Retroceso Gubernamental Señala Desafíos Más Amplios del Sector de Vehículos Eléctricos: Estudio de Caso de Canoo

El colapso de la empresa de vehículos eléctricos Canoo ofrece una lección clara sobre los riesgos de la adopción temprana de EV en la adquisición gubernamental. A pesar del entusiasmo inicial de las principales agencias de EE. UU., tanto la NASA como el Servicio Postal de Estados Unidos han detenido el uso de las vans eléctricas de Canoo, abandonando por completo a la startup después de que se declarara en bancarrota a principios de 2025. La reversión revela brechas críticas en la infraestructura de la industria de vehículos eléctricos y plantea dudas sobre si las agencias gubernamentales deberían apresurarse a asociarse con fabricantes de EV no probados.

La eliminación progresiva de los vehículos eléctricos de Canoo por parte del Gobierno

La experiencia de la NASA con la línea de vehículos eléctricos de Canoo ilustra los desafíos operativos que enfrentan las empresas emergentes de EV. En 2023, la agencia espacial compró tres vans eléctricas de Canoo para transportar astronautas a las plataformas de lanzamiento para las misiones lunares Artemis. Sin embargo, en pocos meses, la NASA descubrió que Canoo no podía cumplir con los requisitos operativos de la misión. Para octubre, la NASA cambió a arrendar el “Astrovan” de Airstream, un vehículo diseñado específicamente en colaboración con Boeing para operaciones con tripulación en el espacio.

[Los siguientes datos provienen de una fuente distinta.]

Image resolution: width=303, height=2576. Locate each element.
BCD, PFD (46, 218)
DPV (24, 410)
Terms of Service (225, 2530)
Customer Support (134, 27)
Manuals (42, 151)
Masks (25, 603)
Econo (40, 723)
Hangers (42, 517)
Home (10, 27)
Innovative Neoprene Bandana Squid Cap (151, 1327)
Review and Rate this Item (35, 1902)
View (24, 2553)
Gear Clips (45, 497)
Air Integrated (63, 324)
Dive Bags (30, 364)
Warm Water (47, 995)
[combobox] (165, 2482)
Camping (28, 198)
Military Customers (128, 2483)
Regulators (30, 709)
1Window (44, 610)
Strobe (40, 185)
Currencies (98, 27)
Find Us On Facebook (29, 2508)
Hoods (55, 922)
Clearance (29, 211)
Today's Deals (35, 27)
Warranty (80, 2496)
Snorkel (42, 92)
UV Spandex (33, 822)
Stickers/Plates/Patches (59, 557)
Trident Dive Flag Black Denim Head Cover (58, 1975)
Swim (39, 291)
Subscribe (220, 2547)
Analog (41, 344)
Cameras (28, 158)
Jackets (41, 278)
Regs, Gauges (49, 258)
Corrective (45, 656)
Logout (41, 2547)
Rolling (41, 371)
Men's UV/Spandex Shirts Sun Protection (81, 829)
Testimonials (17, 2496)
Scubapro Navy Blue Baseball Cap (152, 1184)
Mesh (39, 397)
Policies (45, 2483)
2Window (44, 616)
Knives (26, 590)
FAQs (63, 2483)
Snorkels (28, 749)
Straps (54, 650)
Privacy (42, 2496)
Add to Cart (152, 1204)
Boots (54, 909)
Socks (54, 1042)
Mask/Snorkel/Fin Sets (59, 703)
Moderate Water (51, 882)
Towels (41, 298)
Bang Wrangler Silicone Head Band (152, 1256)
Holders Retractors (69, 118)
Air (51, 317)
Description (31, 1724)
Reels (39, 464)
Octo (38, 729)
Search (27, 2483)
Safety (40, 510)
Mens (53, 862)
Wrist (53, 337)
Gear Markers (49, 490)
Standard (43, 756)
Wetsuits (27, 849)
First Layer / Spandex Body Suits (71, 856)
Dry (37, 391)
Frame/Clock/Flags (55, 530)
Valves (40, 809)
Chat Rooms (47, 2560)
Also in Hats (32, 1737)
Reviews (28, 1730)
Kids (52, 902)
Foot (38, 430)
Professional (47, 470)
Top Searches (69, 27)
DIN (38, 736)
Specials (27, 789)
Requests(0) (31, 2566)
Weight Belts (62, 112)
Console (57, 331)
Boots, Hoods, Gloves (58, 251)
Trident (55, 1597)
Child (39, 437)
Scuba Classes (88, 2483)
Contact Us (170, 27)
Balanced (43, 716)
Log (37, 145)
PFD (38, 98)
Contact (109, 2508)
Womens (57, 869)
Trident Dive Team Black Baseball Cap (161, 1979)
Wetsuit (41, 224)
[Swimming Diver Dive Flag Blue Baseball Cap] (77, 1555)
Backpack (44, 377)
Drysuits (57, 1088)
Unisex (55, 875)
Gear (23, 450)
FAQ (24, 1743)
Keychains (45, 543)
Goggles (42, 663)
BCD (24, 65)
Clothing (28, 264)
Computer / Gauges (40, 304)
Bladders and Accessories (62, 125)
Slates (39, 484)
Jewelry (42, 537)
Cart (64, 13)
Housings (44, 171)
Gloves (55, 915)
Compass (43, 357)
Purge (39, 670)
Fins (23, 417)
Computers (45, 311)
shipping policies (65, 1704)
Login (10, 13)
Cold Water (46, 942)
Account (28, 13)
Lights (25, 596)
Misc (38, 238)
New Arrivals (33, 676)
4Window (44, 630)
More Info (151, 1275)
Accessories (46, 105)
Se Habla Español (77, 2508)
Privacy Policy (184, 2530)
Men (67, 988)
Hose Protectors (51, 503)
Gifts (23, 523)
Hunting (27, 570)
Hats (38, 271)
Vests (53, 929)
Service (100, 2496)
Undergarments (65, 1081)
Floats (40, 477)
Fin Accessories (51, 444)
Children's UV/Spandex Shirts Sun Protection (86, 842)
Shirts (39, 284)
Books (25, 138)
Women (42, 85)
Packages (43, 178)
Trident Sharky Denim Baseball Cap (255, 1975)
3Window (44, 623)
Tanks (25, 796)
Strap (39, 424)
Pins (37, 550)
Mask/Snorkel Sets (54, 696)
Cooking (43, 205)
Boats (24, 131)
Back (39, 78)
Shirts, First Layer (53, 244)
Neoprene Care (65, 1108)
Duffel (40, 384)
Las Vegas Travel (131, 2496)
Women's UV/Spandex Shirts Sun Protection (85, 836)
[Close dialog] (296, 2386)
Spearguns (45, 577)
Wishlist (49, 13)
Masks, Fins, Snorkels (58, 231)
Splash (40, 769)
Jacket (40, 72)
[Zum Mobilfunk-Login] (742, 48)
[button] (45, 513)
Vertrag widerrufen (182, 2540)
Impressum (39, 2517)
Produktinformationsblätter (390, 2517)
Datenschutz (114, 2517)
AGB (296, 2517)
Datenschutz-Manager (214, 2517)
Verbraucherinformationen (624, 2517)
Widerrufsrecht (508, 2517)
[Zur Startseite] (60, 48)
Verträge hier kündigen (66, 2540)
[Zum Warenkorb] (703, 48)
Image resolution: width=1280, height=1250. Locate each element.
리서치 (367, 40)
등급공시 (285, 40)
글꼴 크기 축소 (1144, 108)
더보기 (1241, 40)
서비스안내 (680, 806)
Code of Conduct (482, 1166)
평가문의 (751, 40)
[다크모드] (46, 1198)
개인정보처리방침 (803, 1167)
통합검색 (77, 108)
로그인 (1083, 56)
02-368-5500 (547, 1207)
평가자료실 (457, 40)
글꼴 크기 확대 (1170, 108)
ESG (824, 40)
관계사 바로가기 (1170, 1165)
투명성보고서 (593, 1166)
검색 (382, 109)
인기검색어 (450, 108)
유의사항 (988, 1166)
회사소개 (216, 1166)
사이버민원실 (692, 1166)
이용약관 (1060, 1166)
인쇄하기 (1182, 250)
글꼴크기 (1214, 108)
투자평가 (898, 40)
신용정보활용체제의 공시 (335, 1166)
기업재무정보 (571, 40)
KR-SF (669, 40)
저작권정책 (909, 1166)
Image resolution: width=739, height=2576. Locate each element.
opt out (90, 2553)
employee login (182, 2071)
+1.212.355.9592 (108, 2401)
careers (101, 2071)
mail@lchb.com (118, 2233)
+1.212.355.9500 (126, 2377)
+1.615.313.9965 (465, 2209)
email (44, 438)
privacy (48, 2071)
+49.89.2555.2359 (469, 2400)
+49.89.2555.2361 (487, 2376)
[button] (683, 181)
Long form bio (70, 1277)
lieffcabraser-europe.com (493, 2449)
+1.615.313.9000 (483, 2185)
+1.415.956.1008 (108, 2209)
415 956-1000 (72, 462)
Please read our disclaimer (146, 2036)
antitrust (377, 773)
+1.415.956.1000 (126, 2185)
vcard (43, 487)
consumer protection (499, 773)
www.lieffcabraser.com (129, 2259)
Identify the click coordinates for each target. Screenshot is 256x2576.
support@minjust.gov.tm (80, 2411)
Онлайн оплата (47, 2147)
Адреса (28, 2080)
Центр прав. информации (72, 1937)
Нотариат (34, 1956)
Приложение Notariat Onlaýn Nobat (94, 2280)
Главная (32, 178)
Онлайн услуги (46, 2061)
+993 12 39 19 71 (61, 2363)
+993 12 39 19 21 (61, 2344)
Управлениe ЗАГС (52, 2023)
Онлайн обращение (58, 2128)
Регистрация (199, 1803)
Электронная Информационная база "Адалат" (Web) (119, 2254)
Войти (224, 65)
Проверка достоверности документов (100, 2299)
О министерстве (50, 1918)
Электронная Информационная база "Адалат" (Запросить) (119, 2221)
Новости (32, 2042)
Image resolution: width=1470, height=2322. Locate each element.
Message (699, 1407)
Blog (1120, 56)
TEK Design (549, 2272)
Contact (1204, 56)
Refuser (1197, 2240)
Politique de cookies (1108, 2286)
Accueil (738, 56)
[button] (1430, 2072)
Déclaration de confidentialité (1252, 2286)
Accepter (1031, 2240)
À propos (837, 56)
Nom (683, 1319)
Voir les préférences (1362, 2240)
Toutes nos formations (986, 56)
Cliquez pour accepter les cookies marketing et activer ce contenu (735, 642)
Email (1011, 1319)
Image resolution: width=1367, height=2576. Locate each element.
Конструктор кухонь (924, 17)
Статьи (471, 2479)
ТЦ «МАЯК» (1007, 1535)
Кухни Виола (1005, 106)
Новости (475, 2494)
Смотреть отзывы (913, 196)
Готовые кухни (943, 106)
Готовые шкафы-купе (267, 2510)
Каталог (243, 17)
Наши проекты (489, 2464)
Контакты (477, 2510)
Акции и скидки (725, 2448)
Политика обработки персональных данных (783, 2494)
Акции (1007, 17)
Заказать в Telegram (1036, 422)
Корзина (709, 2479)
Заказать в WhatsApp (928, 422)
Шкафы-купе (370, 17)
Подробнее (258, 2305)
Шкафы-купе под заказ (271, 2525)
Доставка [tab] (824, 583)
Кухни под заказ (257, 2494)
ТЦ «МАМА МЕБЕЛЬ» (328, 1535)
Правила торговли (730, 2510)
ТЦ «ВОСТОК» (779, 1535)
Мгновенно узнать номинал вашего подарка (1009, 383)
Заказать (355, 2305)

De manera similar, el Servicio Postal de EE. UU. terminó su programa de prueba de vehículos eléctricos. USPS adquirió seis vans eléctricas de Canoo en 2024 para evaluar su idoneidad para las operaciones de entrega de correo. Tras completar su evaluación, USPS determinó que los vehículos eléctricos no satisfacían sus necesidades y anunció que no continuaría invirtiendo en ellos. El servicio postal no proporcionó detalles sobre los resultados de la evaluación ni sobre fallos específicos en el rendimiento.

El Departamento de Defensa también recibió al menos una unidad de demostración de Canoo. Cuando se le preguntó sobre su uso continuado, el DOD no respondió, dejando en duda el estado de ese vehículo eléctrico.

Bancarrota y la fallida competencia de venta de activos

La deterioración financiera de Canoo culminó en una declaración de bancarrota en enero de 2025. La incapacidad de la startup para producir vehículos eléctricos a escala y asegurar clientes agotó sus recursos. Poco después de la declaración, Tony Aquila, ex CEO de Canoo, propuso adquirir los activos de la compañía con una oferta de 4 millones de dólares. Aquila declaró públicamente que su principal motivación para la compra era apoyar los contratos existentes del gobierno para vehículos eléctricos.

Sin embargo, persisten dudas sobre si Aquila alguna vez dialogó con la NASA o el USPS para discutir el apoyo continuo a sus vehículos eléctricos. Ninguna de las agencias gubernamentales confirmó tales conversaciones, y Aquila se negó a responder a las consultas sobre el asunto.

Un juez de bancarrota aprobó la compra de activos de Aquila en abril de 2025, concluyendo efectivamente la venta. Sin embargo, el momento y los términos generaron suspicacias entre otros interesados.

Múltiples licitadores y dudas sobre un proceso justo

El fideicomisario de la bancarrota reveló que hasta ocho grupos firmaron acuerdos de confidencialidad para revisar la propiedad intelectual, diseños, prototipos y equipos de Canoo. Varios estuvieron cerca de presentar ofertas competitivas por los activos de la empresa de vehículos eléctricos.

Harbinger, un fabricante de camiones eléctricos con sede en California fundado por ex empleados de Canoo, surgió como un contendiente destacado. Harbinger acusó a Canoo y al fideicomisario de ocultar activos y afirmó que se favoreció la oferta de Aquila sin realizar una comercialización más amplia de los activos a posibles compradores.

Charles Garson, un financista del Reino Unido, también mostró interés serio. Se informó que Garson ofreció hasta 20 millones de dólares por los activos de Canoo, pero el tribunal dictaminó que su oferta llegó demasiado tarde. El fideicomisario y el equipo legal de Canoo defendieron la selección de Aquila, argumentando que su oferta era la opción más confiable. También sugirieron que un licitador anónimo pudo haber enfrentado obstáculos debido a preocupaciones sobre inversión extranjera en contratos de defensa de EE. UU., un tema importante dado el trabajo existente de Canoo con la NASA, USPS y el Departamento de Defensa.

Tanto Harbinger como Garson se negaron a comentar públicamente sobre el proceso de subasta, dejando los detalles completos del proceso competitivo en la incertidumbre.